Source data
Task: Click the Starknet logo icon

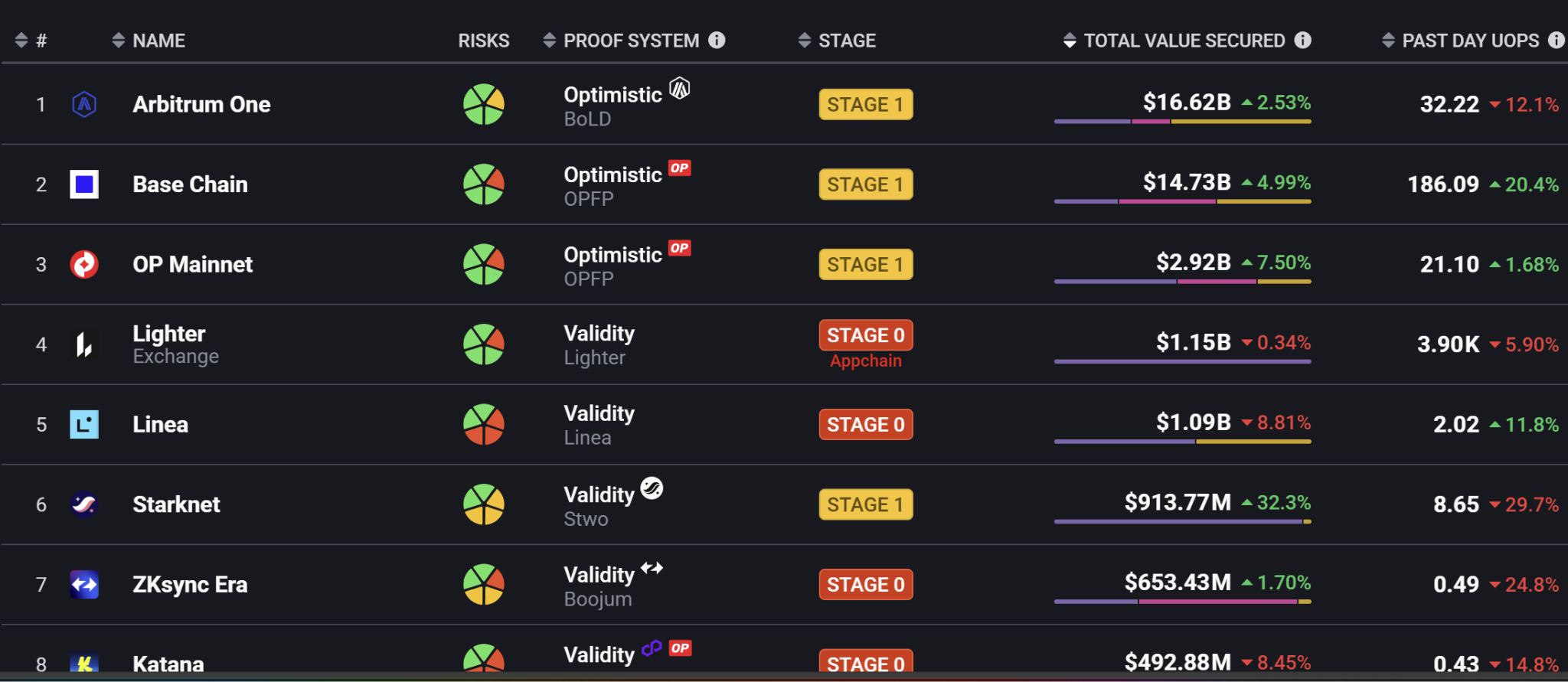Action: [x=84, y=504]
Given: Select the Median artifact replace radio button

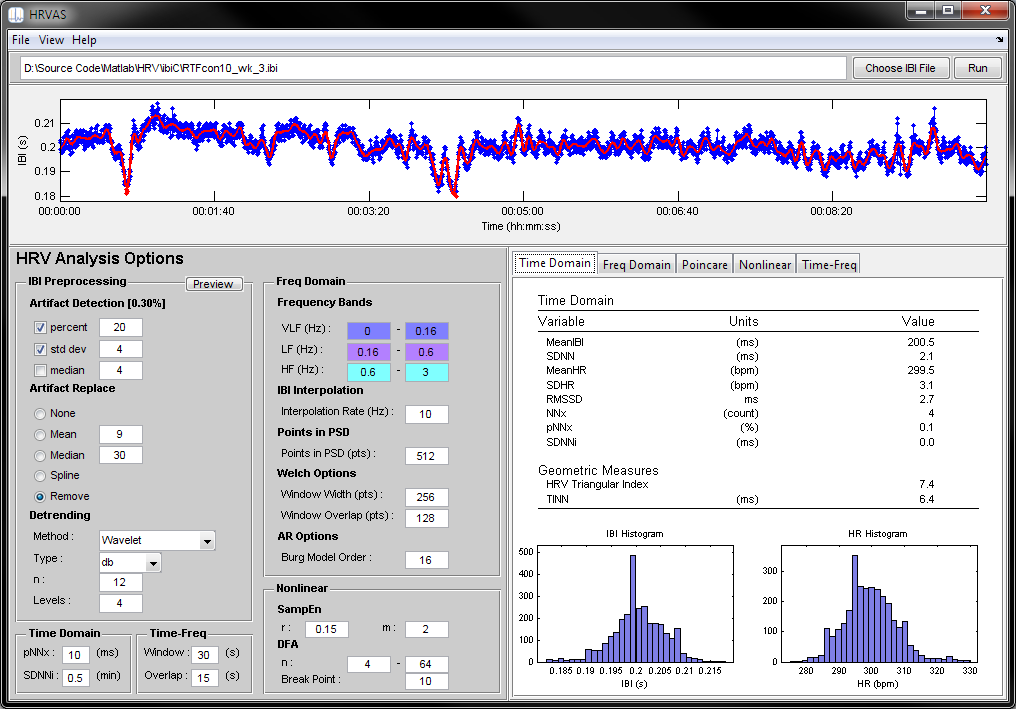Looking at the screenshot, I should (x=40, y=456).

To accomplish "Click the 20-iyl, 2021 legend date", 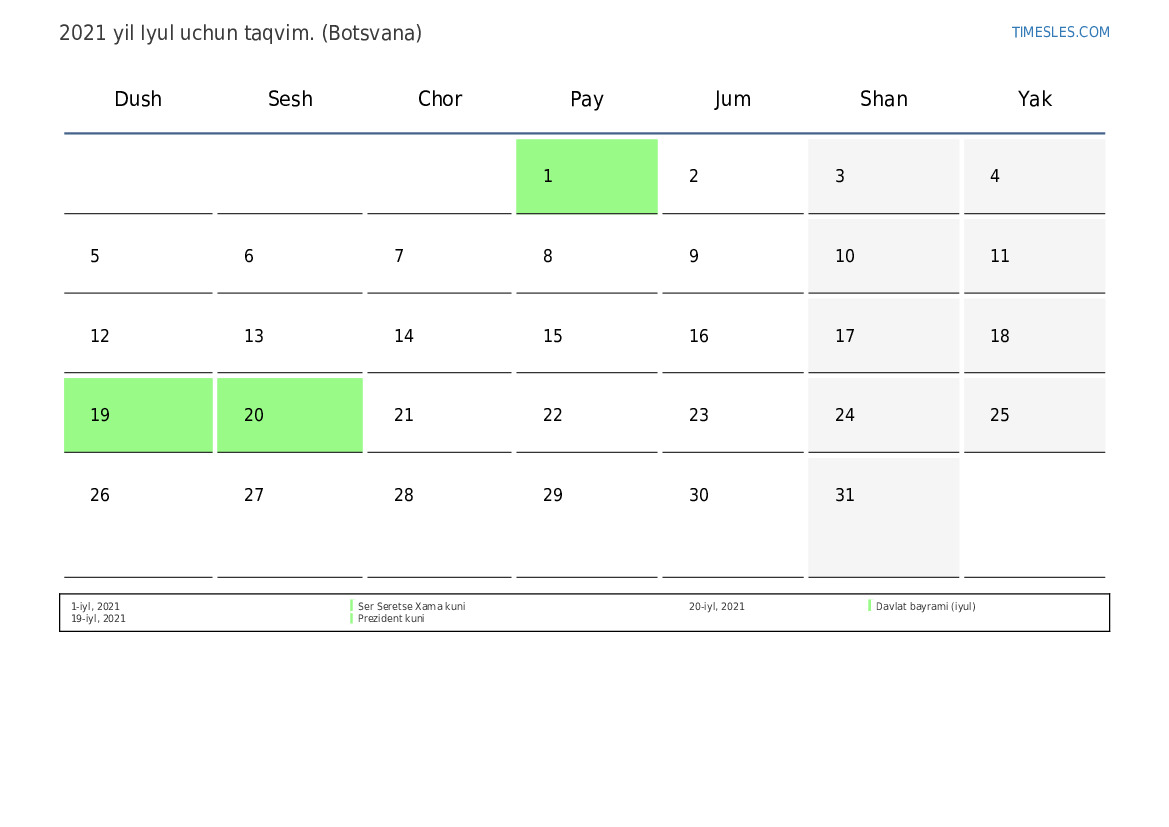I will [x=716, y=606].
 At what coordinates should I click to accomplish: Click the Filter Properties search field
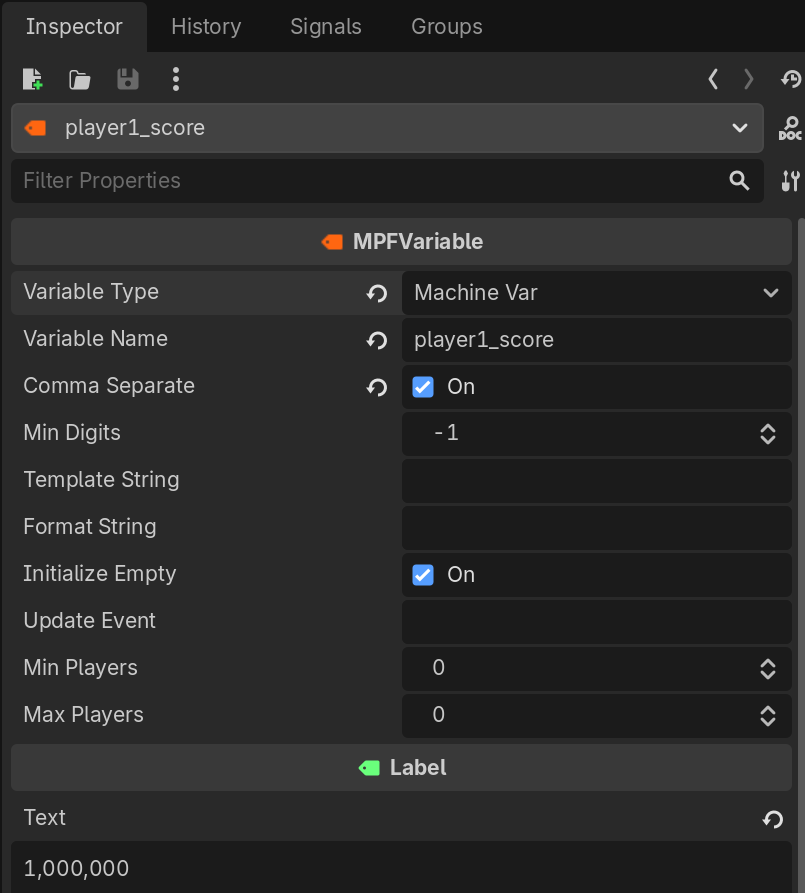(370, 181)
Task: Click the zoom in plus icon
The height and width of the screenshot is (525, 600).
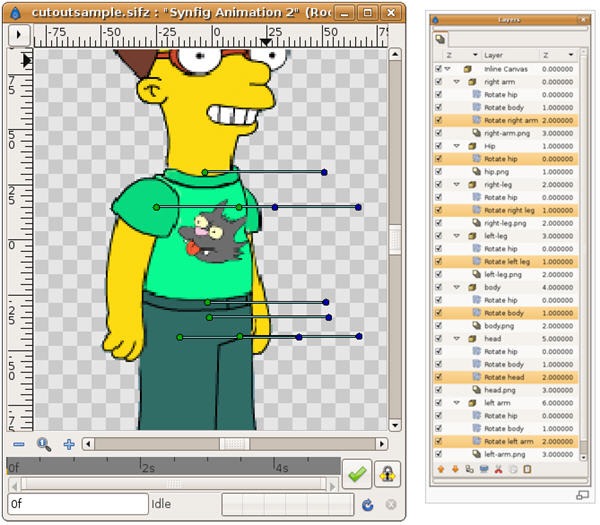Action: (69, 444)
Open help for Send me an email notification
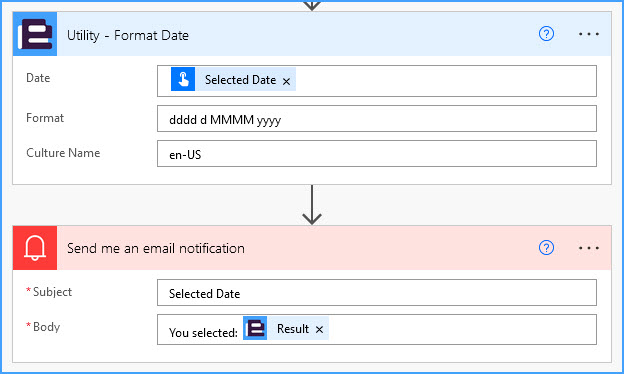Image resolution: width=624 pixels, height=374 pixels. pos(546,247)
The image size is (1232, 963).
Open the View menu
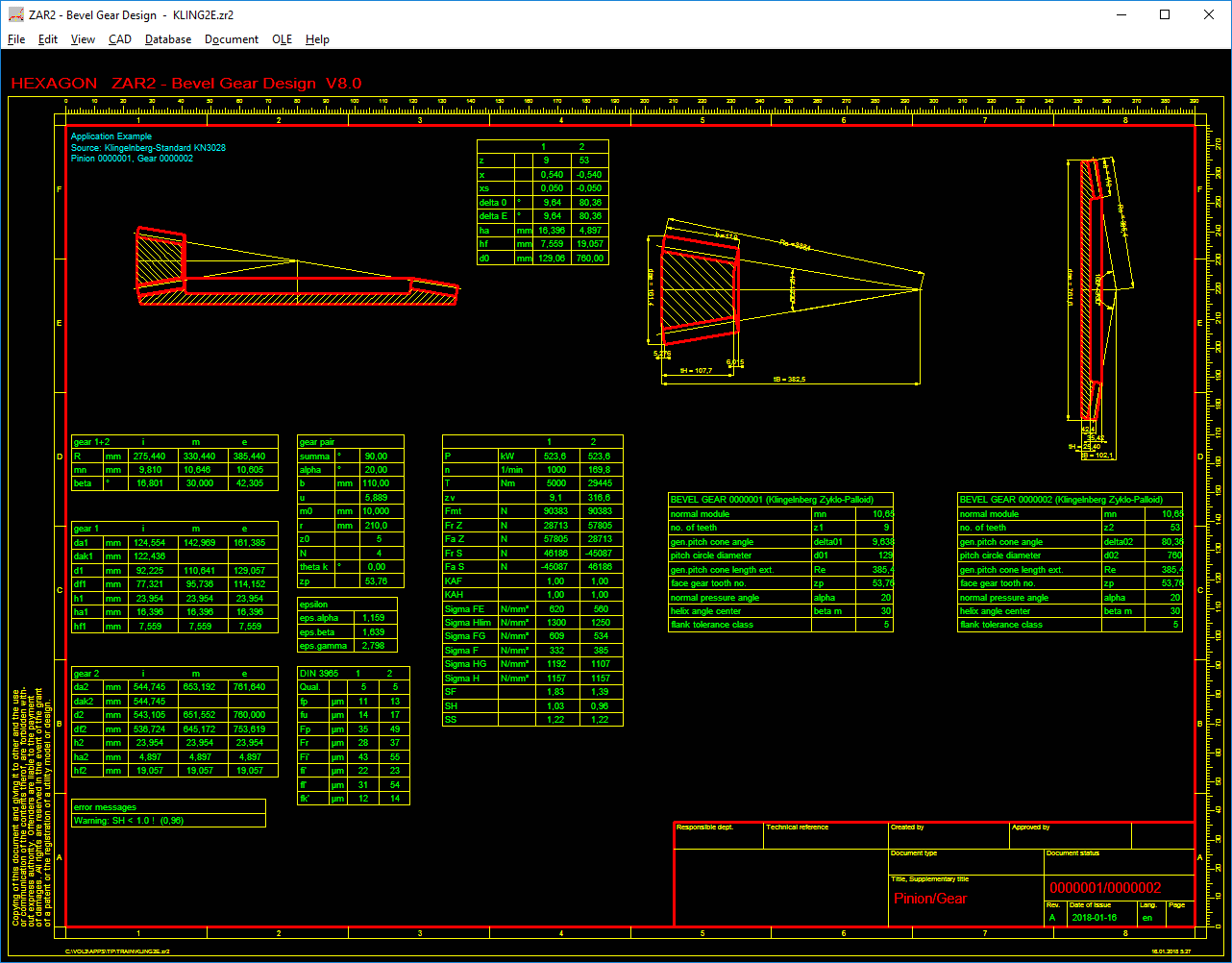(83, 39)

Your task
Output the line that contains "Open help for Send me an email notification" and every subsequent line through the end of the entries, exactly as given, without pictures.

Problem solution
Open help for Send me an email notification
Image resolution: width=624 pixels, height=374 pixels. pos(546,247)
The image size is (1232, 963).
Open the View menu
(83, 39)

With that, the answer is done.